Agtech is a massive industry aching to be disrupted by robotics. It’s a big category that’s going to require a number of solutions to various problems, though lately it’s been hit by a number of false starts. Abundant Robotics, for instance, went under, only to be resurrected by a new brand currently exploring the equity crowdfunding route. Meanwhile, strawberry-picking Traptic quite literally took itself out of the field, getting snapped up by Bowery for vertical farming applications.
Founded in 2018, East Bay-based Verdant Robotics has raised $21.5 million to date, including an $11.5 million Series A, back in 2019. The firm appears to be casting its net fairly wide, though it’s starting specifically with carrot crops, offering up its system through a RaaS (robotics as a service) model to select farmers.

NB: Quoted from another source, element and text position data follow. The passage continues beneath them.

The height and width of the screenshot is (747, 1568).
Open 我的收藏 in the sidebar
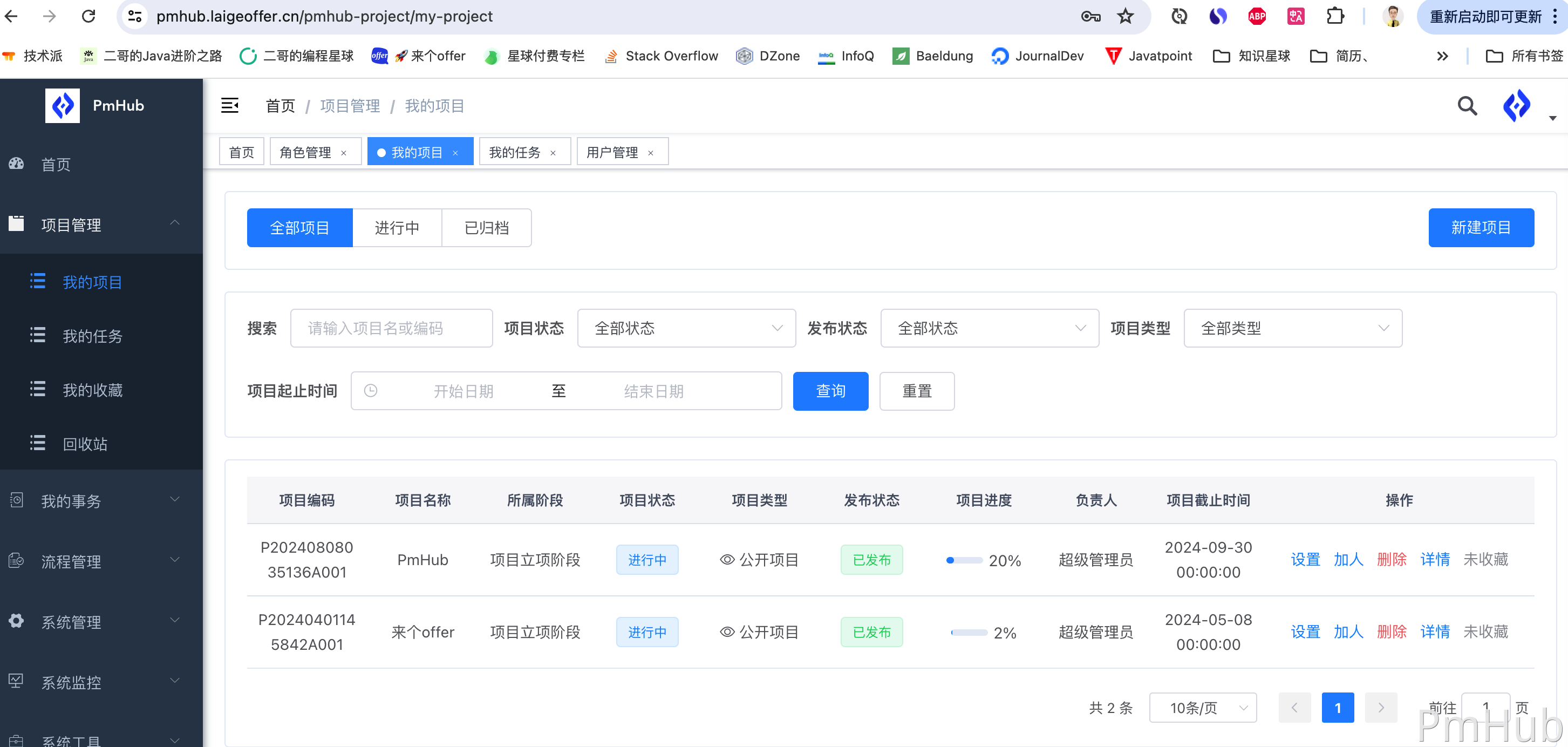pos(92,390)
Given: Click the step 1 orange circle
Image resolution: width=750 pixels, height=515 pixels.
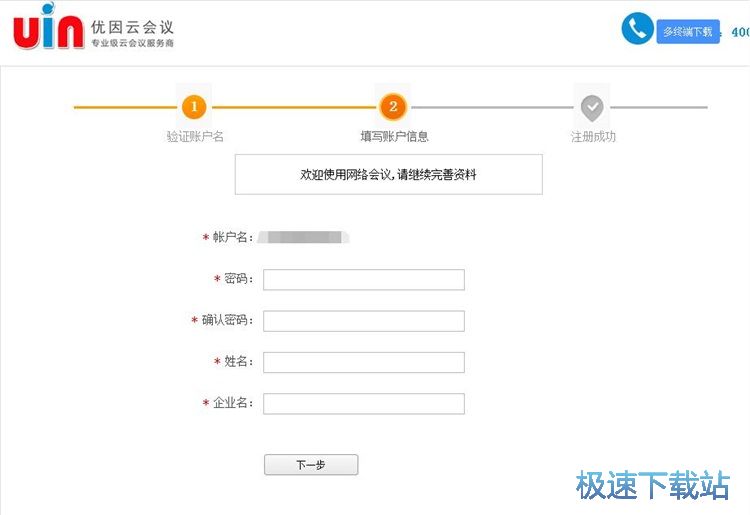Looking at the screenshot, I should (194, 106).
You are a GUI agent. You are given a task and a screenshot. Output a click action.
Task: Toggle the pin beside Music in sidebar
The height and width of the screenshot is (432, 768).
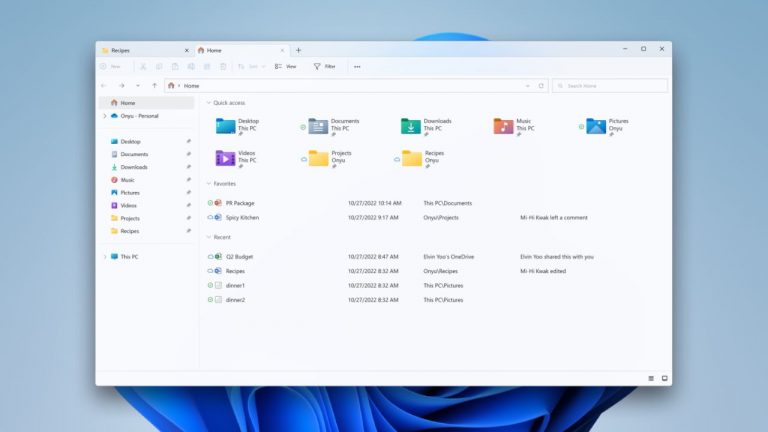[188, 180]
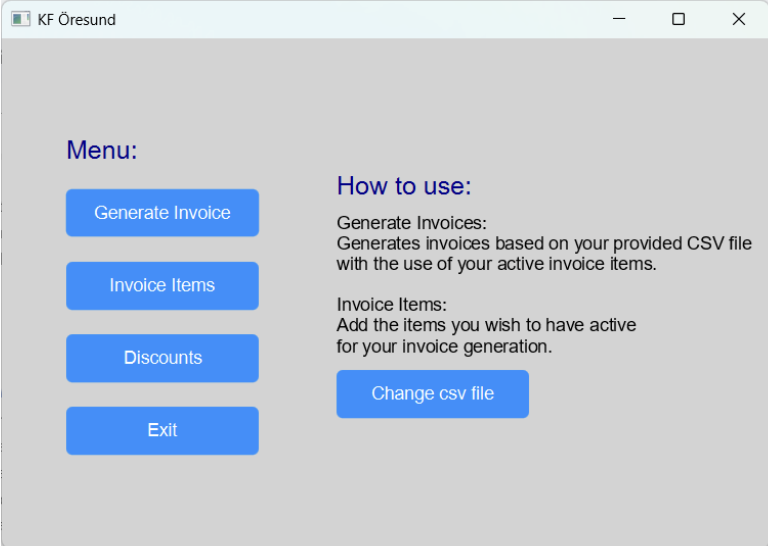The width and height of the screenshot is (768, 546).
Task: Minimize the KF Öresund window
Action: pyautogui.click(x=619, y=19)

The model seems to make the most sense for these systems — at least during the early stages. Likely most important to a company like Verdant is getting as many of its robotic systems as possible out to farms for real-world testing and data collection. Rental is a much easier way to do that, versus selling them outright — especially for an as of yet early technology, which likely requires technicians to implement (or at least monitor) these systems.
The “autonomous farm-robot” does dual-duty — spraying and laser weeding — while building AI-based crop modeling, designed to give farmers a better picture of what their plants crave.
“Farmers told us not to give them more data, but to figure out what to do with the mountains of data they already have, or better yet just go do it,” Verdant co-founder and CEO Gabe Sibley says. “They want a complete solution that takes action in real time and keeps farmers in control — all while improving profitability and automating dangerous, back-breaking field work.”
The company says it logged “thousands” of hours over the course of 2021 and plans to fully commercialize a “precision multi-action machine for orchard” next year.